A city hospital has performed a rare dual surgery on a 29-year-old African woman who was diagnosed with a tumour in the adrenal gland after she got admitted for surgery on a defective heart.
Imange Djema, hailing from Congo, had been referred to Fortis Malar Hospital for treating a condition of Tetralogy of Fallot, or a condition of quadruple defects in the heart characterised by a narrowed blood vessel to the lung, hole in the heart, thickening of the right chamber and the influx of blood from the left and right chambers to the aorta.
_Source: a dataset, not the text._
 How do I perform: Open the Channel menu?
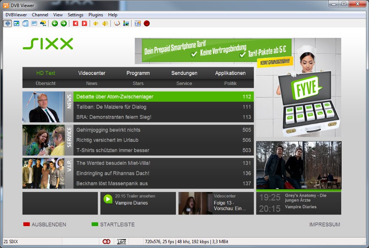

A routine CT scan, however, picked up a large tumour in the adrenal gland (a condition known as phaeochromocytoma), and turned the course of treatment on its head. A team led by K.R. Balakrishnan, Director, Cardiac Sciences, realised that they had virtually no clinical parallel in medical literature to fall back on for formulating a treatment plan. The only two cases in literature citing a co-morbid condition of Tetralogy of Fallot and adrenal tumour did not cite simultaneous correction of the two conditions.
Though the patient's tumour was a non-cancerous one, it was causing wild swings in the blood pressure.
“After consultations, we decided to treat both conditions…to remove the adrenal tumour first and address the heart problem a week later,” said Mohan Rao, general surgeon. In some cases, not treating the tumour could prove fatal, Sriram Mahadevan, endocrinologist said.